Western officials are warning that the risk of regional “spillover” from the Israel-Hamas war is real, after US forces in the region faced increasing threats and American bases in Iraq and Syria were repeatedly targeted by drone attacks.
The Ain al-Asad airbase, which hosts US and other international forces in western Iraq, was targeted by drones and missiles on Thursday evening, according to security sources speaking to the Reuters news agency. Multiple blasts were reportedly heard inside the base.
The Iraqi military said it closed the area around the base and started a search operation. It was not clear yet whether the attacks caused casualties or damages.
The assault came after rockets hit another military base hosting US forces near Baghdad’s international airport on Thursday, according to Iraqi police. US military forces in Iraq were also targeted on Wednesday in two separate drone attacks, with one causing minor injuries to a small number of troops even though the US military managed to intercept the armed drone.
On Wednesday, a drone hit US forces in Syria resulting in minor injuries, while another one was brought down.

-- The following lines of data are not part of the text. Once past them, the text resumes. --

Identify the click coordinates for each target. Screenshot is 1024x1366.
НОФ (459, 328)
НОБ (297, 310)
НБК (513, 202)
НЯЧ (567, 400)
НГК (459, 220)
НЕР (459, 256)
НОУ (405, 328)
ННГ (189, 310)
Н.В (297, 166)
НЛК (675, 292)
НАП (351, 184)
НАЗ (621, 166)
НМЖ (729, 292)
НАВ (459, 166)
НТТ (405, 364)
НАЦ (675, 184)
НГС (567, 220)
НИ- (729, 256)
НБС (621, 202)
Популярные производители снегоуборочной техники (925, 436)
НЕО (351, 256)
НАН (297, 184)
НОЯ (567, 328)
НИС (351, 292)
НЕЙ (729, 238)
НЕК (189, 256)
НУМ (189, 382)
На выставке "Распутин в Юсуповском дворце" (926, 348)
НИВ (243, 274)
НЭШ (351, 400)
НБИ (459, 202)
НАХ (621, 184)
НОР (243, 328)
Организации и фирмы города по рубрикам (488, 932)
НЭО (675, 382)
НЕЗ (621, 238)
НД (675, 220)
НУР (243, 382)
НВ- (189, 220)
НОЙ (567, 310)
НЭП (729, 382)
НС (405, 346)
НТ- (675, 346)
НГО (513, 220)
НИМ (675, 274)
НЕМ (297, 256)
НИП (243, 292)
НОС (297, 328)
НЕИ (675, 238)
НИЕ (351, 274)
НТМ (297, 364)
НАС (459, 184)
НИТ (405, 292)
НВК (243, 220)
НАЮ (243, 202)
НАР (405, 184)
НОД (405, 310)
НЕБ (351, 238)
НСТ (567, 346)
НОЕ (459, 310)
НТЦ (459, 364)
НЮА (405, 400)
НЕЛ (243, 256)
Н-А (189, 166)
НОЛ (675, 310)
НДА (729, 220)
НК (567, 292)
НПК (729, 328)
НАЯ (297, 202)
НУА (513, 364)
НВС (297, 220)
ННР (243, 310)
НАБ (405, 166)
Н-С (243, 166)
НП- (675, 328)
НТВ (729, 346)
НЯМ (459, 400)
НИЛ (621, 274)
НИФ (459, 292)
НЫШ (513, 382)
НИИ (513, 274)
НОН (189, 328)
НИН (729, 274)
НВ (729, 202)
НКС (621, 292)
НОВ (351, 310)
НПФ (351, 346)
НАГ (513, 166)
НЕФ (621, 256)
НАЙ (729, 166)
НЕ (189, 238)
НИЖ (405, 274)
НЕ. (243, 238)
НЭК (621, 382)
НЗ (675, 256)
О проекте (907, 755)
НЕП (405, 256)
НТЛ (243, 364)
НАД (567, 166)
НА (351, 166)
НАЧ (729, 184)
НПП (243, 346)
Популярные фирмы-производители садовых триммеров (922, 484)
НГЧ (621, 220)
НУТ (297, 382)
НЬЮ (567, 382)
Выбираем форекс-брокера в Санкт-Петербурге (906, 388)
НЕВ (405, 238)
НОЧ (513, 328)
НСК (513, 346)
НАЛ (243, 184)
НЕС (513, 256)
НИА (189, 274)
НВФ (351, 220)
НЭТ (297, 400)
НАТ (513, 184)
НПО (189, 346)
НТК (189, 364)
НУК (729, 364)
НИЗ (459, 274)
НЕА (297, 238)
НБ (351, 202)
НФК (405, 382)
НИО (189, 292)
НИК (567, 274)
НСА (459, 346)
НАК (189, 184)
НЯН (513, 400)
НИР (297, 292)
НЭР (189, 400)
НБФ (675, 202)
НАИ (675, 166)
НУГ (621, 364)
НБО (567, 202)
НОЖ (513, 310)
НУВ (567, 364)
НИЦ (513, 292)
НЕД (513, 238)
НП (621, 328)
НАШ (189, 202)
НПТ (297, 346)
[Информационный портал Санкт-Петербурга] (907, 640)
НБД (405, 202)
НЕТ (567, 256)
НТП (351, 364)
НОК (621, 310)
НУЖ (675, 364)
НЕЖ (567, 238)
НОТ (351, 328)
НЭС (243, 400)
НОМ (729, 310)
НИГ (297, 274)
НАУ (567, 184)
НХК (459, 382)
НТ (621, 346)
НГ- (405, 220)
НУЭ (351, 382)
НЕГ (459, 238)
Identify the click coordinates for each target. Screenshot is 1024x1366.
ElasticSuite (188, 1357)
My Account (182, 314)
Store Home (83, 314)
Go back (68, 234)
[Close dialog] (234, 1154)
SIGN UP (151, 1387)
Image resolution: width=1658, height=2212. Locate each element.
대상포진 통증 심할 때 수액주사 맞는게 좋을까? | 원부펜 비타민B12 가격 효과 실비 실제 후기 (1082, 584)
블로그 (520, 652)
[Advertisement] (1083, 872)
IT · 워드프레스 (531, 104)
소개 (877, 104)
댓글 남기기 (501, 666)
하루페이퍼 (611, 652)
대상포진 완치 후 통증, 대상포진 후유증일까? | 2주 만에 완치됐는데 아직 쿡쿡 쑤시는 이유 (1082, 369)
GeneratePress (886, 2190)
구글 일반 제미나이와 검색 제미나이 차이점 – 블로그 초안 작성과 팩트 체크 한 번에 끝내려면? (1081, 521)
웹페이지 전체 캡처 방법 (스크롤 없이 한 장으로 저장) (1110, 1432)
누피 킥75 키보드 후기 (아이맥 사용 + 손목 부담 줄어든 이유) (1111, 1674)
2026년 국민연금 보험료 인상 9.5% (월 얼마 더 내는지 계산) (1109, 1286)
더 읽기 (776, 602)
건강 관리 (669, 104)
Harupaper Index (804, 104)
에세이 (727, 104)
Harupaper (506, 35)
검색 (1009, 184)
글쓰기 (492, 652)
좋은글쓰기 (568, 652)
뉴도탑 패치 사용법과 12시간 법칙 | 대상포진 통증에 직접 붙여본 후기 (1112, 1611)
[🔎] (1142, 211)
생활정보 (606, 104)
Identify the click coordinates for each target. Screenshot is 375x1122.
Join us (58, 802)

Earlier on Thursday, the USS Carney, a Navy destroyer in the northern Red Sea, intercepted three land attack cruise missiles and several drones that were launched by Houthi forces in Yemen.
A Pentagon spokesperson told reporters the missiles were “potentially” headed toward Israel but said the US hasn’t finished its assessment of what they were targeting. The action by the Carney potentially represented the first shots by the US military in the defense of Israel in this conflict.
President Joe Biden has sent naval power to the Middle East – including two aircraft carriers, other warships and about 2,000 Marines – as US officials said Washington is on heightened alert for activity by Iran-backed groups with regional tensions soaring during the Israel-Hamas war.
Israel has called up a record 360,000 reservists and has been bombarding the Gaza Strip following Hamas’s 7 October assault, which killed about 1,400 people, mostly civilians. At least 3,785 Palestinians have been killed and 12,493 wounded in Israeli strikes on Gaza, according to the Hamas run health ministry in Gaza.
However, the Pentagon says it does not see a link between the rise in attacks on US and Israeli forces in the Middle East and the conflict between Israel and Hamas.
Last week, Iraqi armed groups aligned with Iran threatened to target US interests with missiles and drones if Washington intervened to support Israel against Hamas in Gaza.
On Thursday, European Commission president Ursula von der Leyen said the risk of regional spillover from the Israel-Hamas war is “real.”
Speaking at the Hudson Institute in Washington, Von der Leyen also said dialogue between Israel and its neighbours must continue.
“We have seen the Arab streets fill with rage all across the region. So the risk of a regional spillover is real,” she said, adding “Iran, Hamas’ patron, only wants to fuel the fire of chaos.”
The US has 2,500 troops in Iraq, and 900 more in neighbouring Syria, on a mission to advise and assist local forces in combating Islamic State, which in 2014 seized swathes of territory in both countries.
In Iraq, tension over the war in Gaza had already been high. The country’s top Shi’ite Muslim cleric, Grand Ayatollah Ali al-Sistani, last week condemned Israel and called on the world to stand up to the “terrible brutality” in besieged Gaza.
Kataib Hezbollah, a powerful armed faction with close ties to Iran, accused the US of supporting Israel in “killing innocent people” and said it should leave Iraq.
In past years, Iranian-backed militias in Iraq regularly targeted US forces in Iraq. Such attacks had abated under a truce in place since last year, and Iraq has had a period of relative calm.